Funciones de la vegetación en los humedales para el tratamiento de las aguas residuales.

(MdA).- La correcta selección del material filtrante es la clave para el correcto funcionamiento de esta tecnología de tratamiento. A este respecto ¿qué tipos de materiales y tamaños los que generalmente empleas?
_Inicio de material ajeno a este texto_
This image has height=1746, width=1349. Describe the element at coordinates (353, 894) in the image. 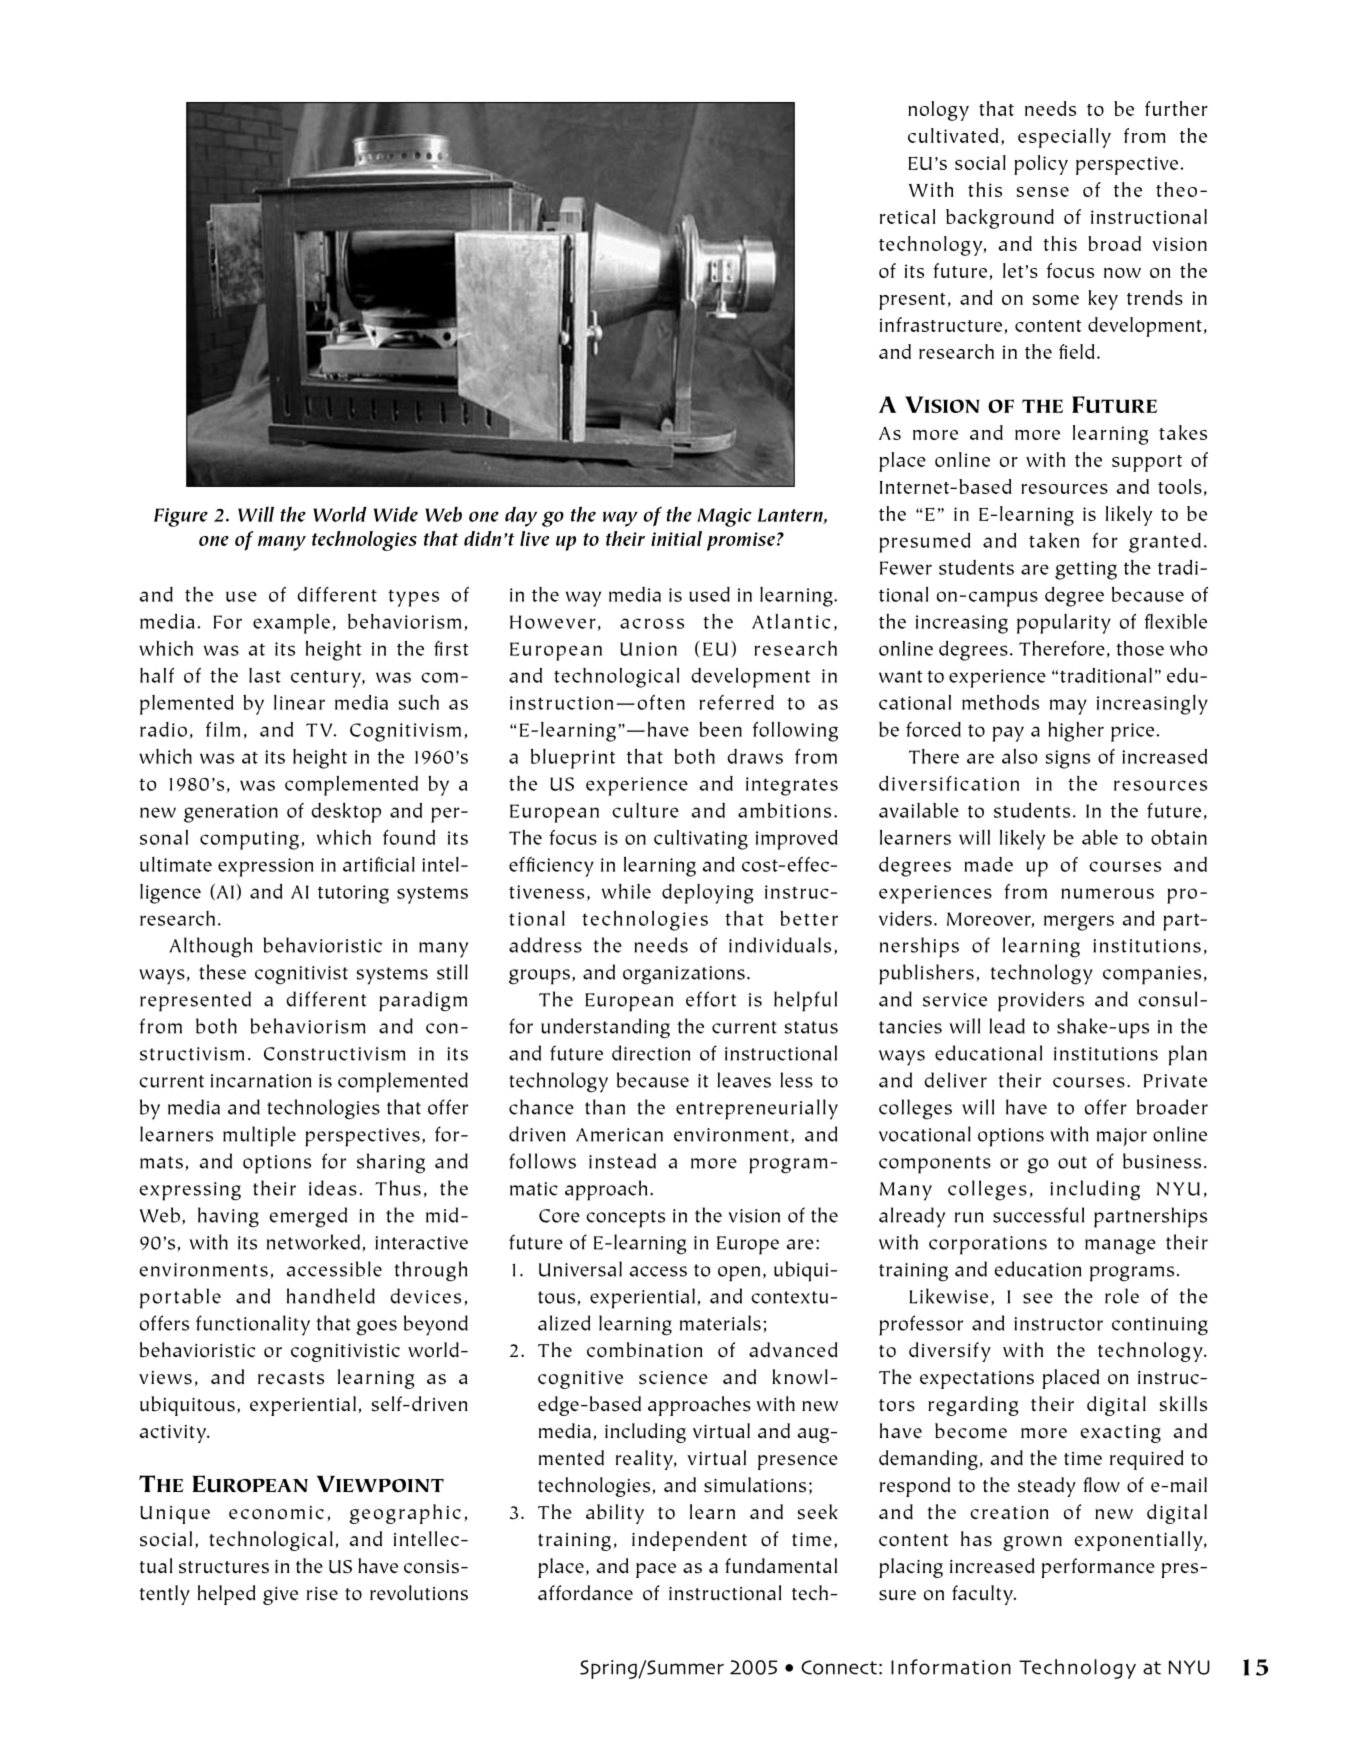

I see `tutoring` at that location.
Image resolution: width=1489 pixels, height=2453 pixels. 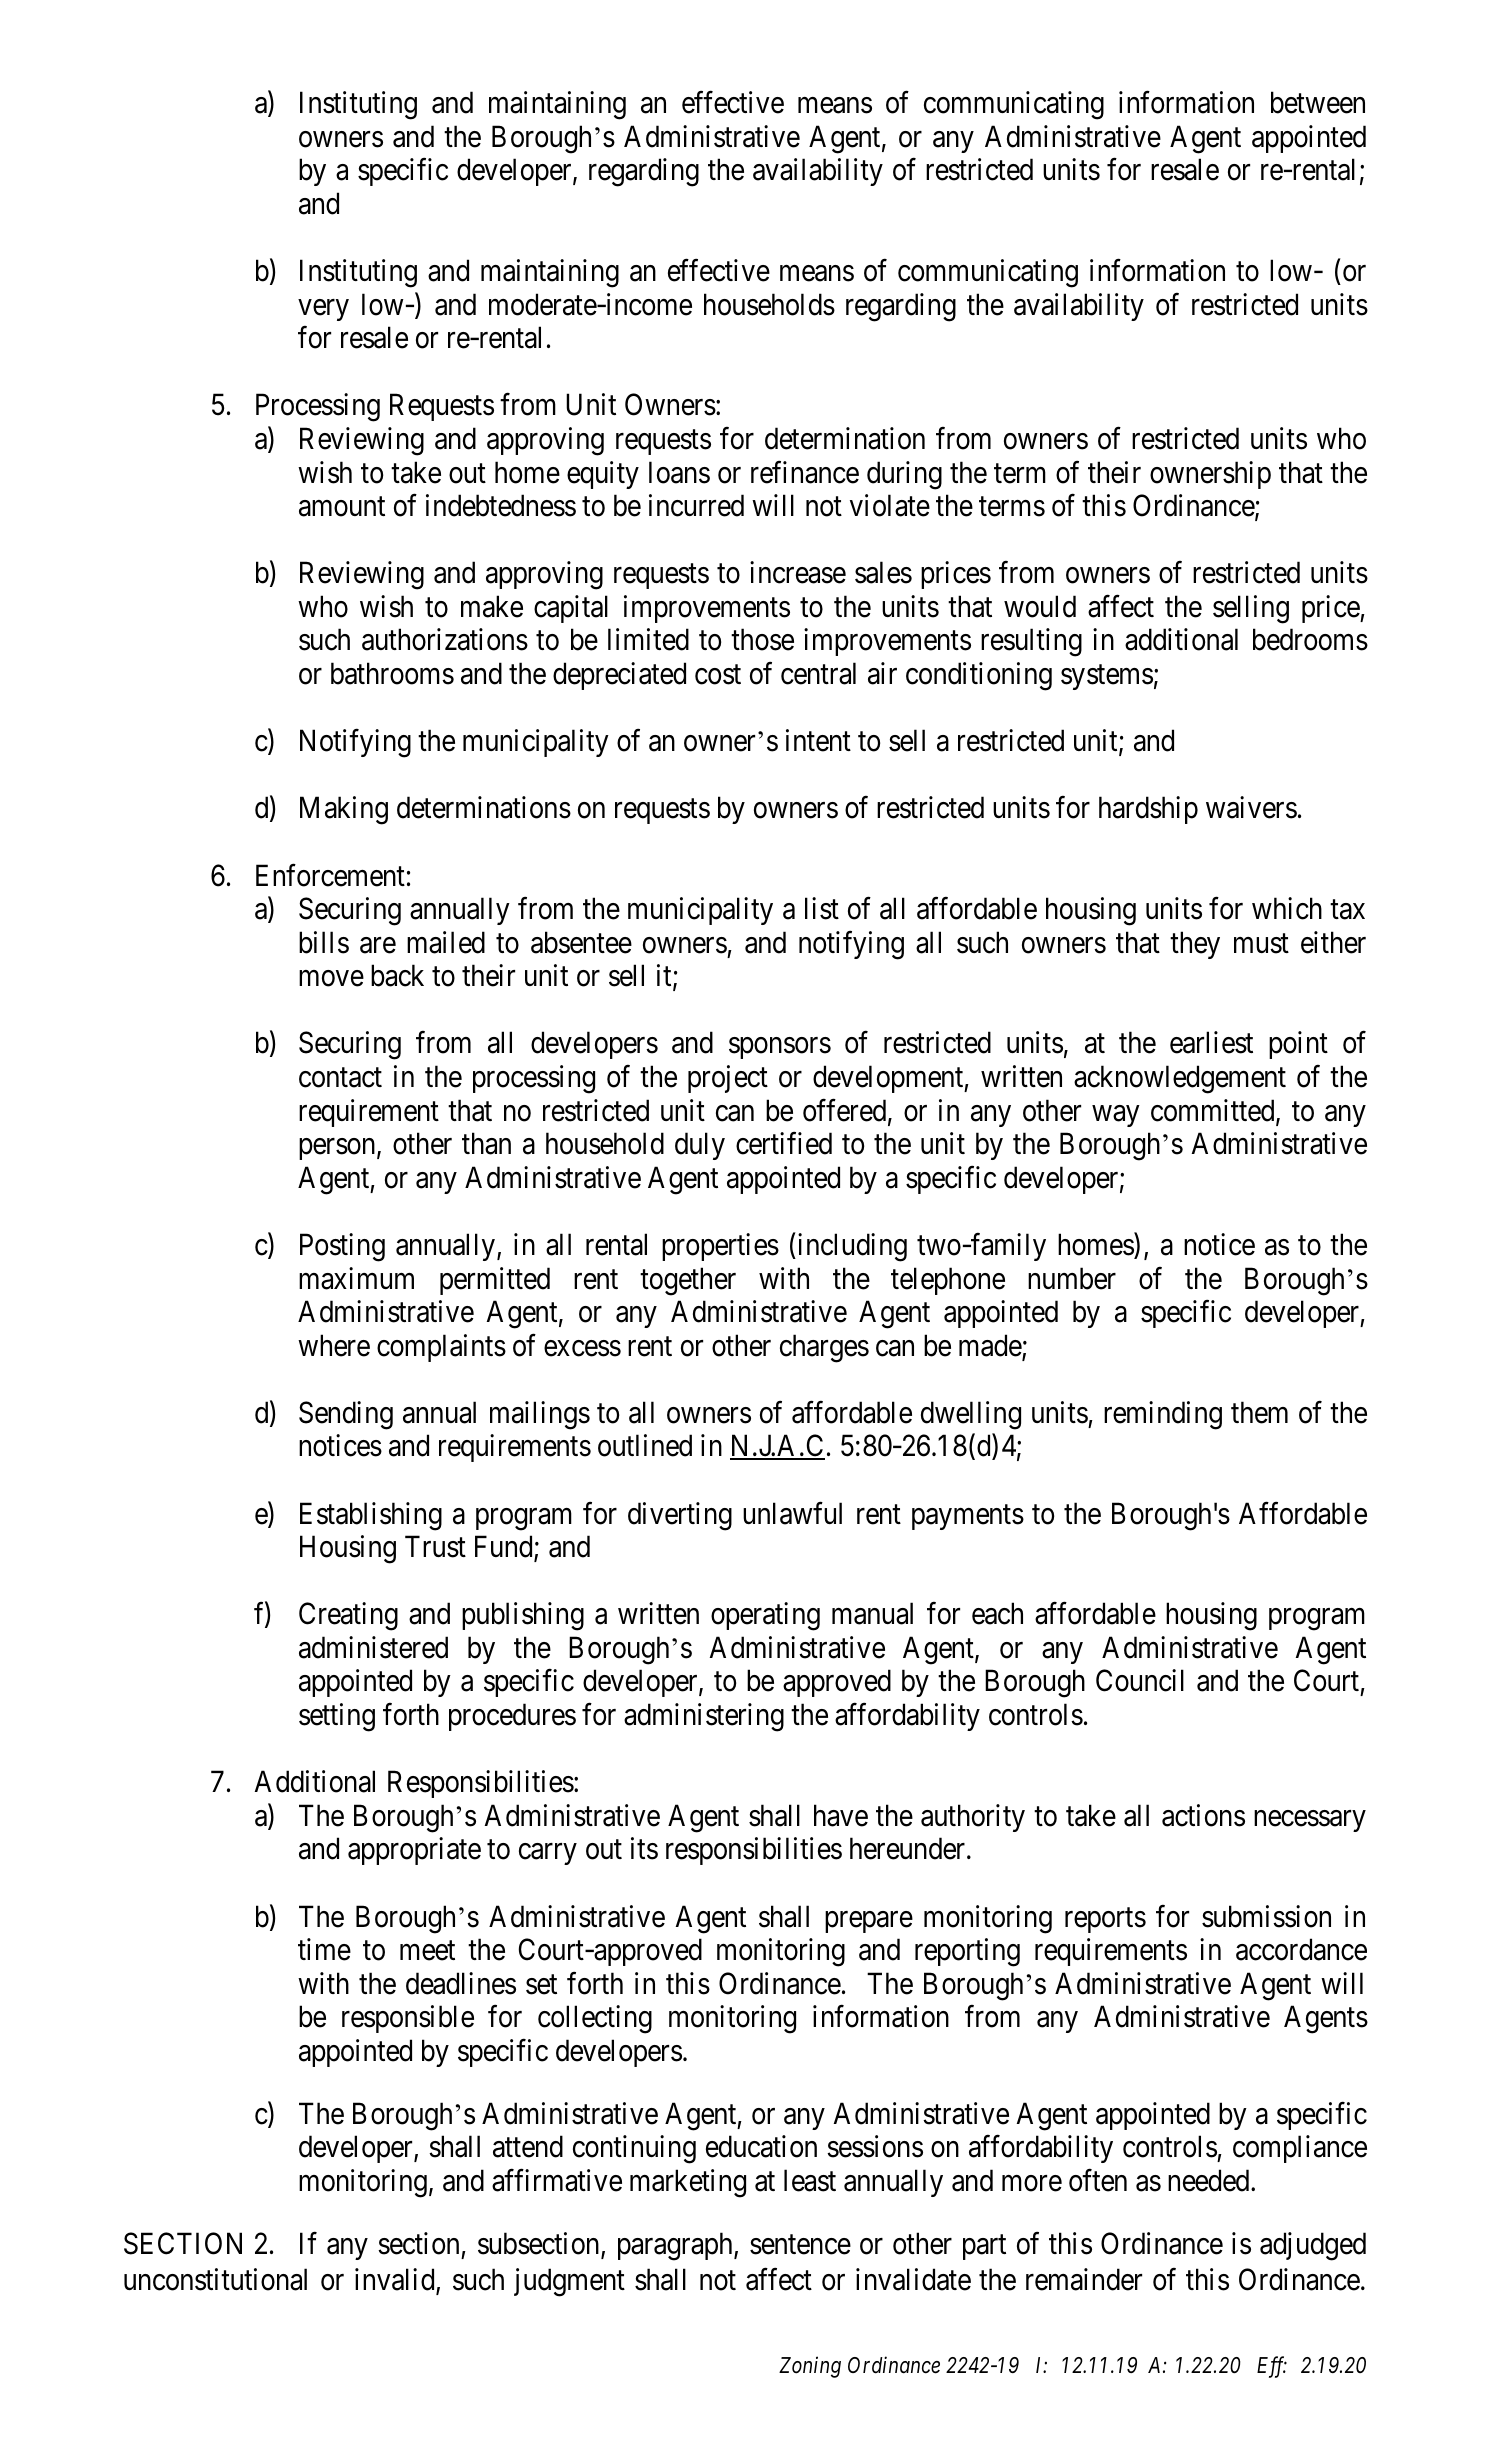 I want to click on unconstitutional, so click(x=215, y=2279).
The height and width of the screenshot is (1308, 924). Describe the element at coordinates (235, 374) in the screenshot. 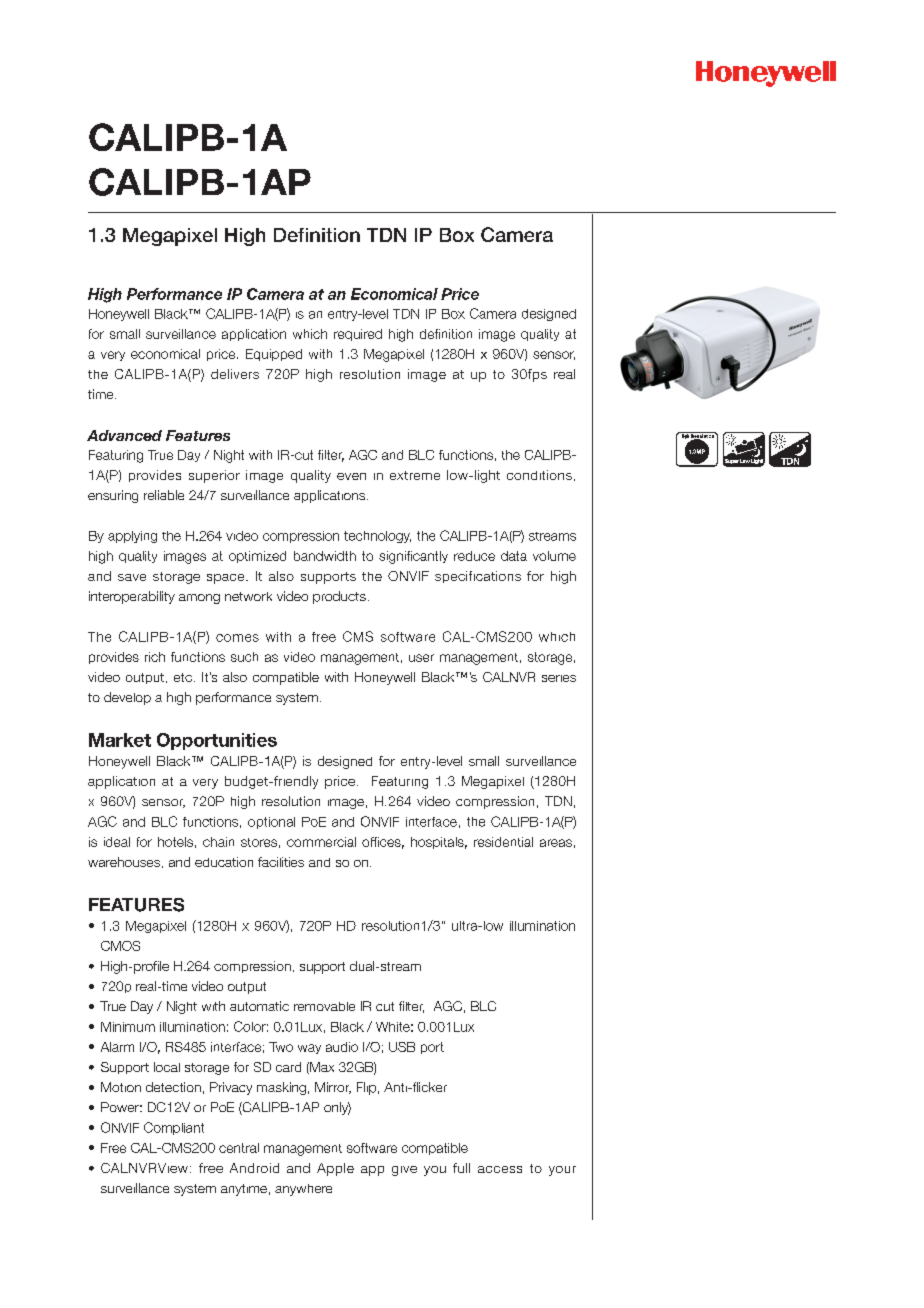

I see `delivers` at that location.
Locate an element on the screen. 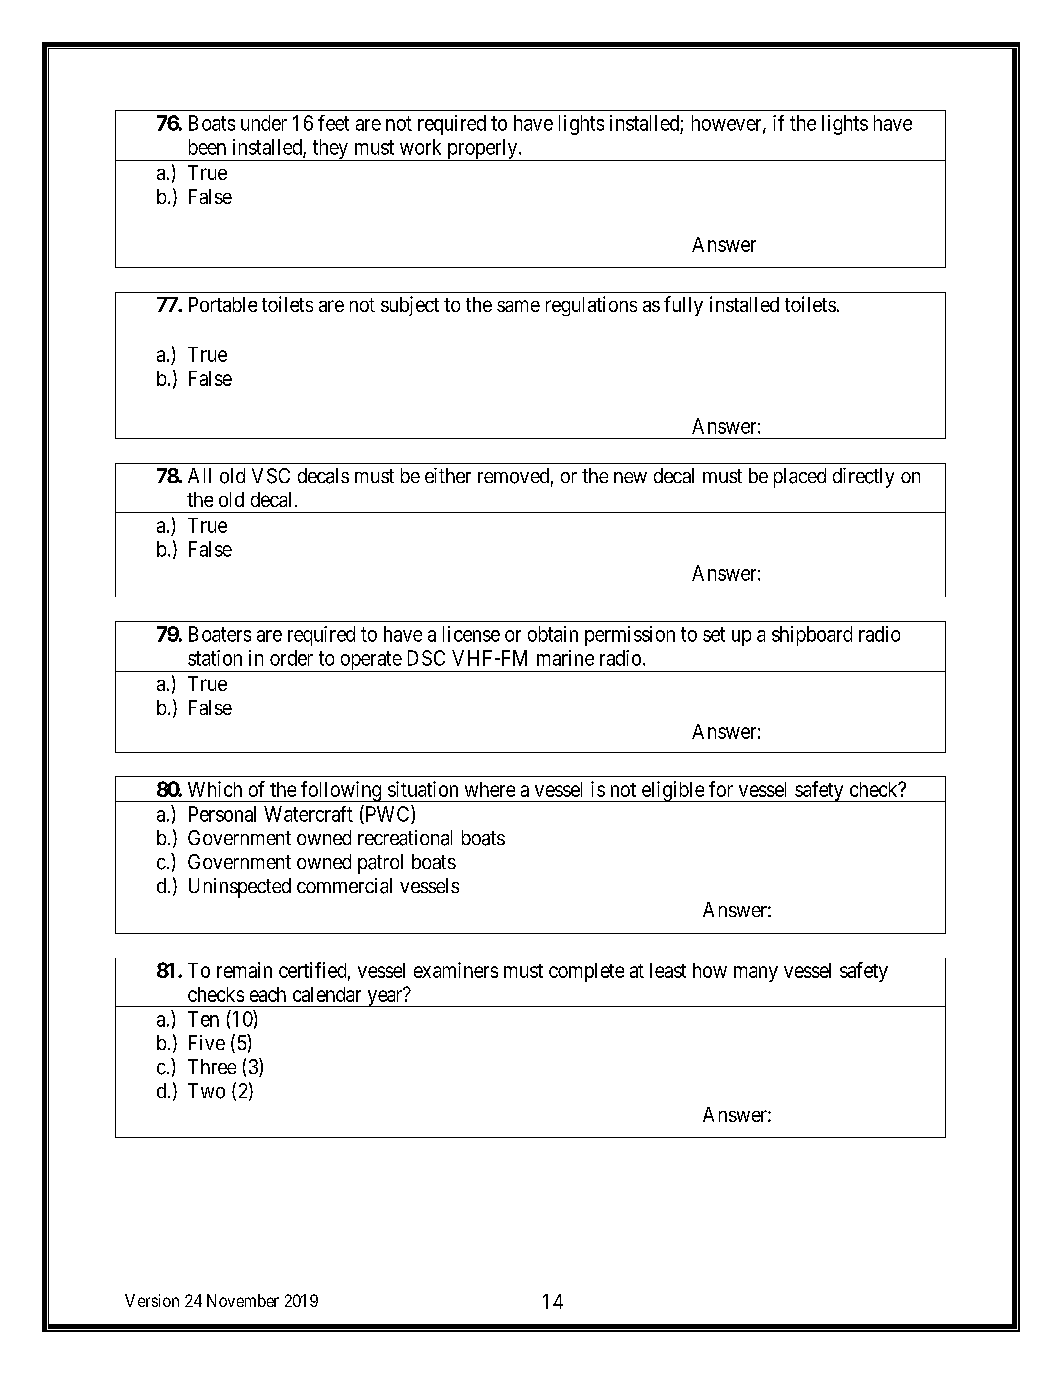  been is located at coordinates (207, 147).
(CA).- Sin duda parte del éxito de un humedal que trata aguas contaminadas es la integración de todos los componentes del sistema. Hablar de una selección que cumpla todas las necesidades en humedales de flujo subsuperficial es imposible. Cada caso y tipo de humedal exigen una selección específica del material filtrante a emplear, no debemos usar los mismos materiales y las mismas granulometrías en todos los humedales.

Acá en Dinamarca, la construcción de humedales de flujo subsuperficial saturados ya no ocurre. La norma danesa de descarga de aguas tratadas exige nitrificación de al menos el 90% y una concentración no mayor de 5 mg/L de NH4-N, lo cual descarta el uso de humedales saturados. La legislación danesa acepta el empleo de humedales de flujo vertical no saturados con pretratamiento (aun no el sistema francés), y las normas de diseño y construcción indican el uso de arena gruesa de diámetro entre con d10 entre 0,25 a 1,3 mm y d60  de 0,9 a 4,0 mm y con un coeficiente de uniformidad del orden de 3,5.

Para los humedales que hemos diseñado y construido en otros países, inclusive para humedales saturados con granulometrías más gruesas, tratamos de usar material local disponible para reducir costos, pero siempre con ensayos de conductividad hidráulica, dureza del material  y calculado las cargas superficiales para evitar la colmatación.

Para humedales de flujo vertical, cuando diseño en otros países soy más conservador con respecto a los que usamos en Dinamarca, pues la gestión de los pretratamientos, o de los tratamientos primarios cambian y son menos estrictos que en Dinamarca. La selección del material en este caso debe tener en cuenta no comprometer la eficiencia del tratamiento.

Para eliminar nutrientes y otros compuestos hay materiales que son reactivos a contaminantes específicos. En particular hemos usado Filtralite® Nature P, zeolitas, materiales con recubrimientos y arenas de distintos orígenes.

 

Muchas gracias Carlos, lo dejamos aquí y en la próxima entrega hablaremos de:  la eliminación de nutrientes en humedales; de cómo se comportan los humedales en climas fríos y cuando tratan aguas residuales diluidas; del grado de implantación de los humedales en Dinamarca y otros países y acabaremos conociendo tu opinión sobre las causas que motivan el bajo grado de aplicación de esta tecnología de tratamiento en nuestro país.

GLOSARIO

Coeficiente de uniformidad. Se utiliza para evaluar la uniformidad del tamaño de las partículas de un suelo o de los áridos. Se expresa como la relación entre d60 y d10.

d60. Diámetro, o tamaño, por debajo del cual queda el 60% del peso de una muestra particulada.

d10. Diámetro, o tamaño, por debajo del cual queda el 10% del peso de una muestra particulada.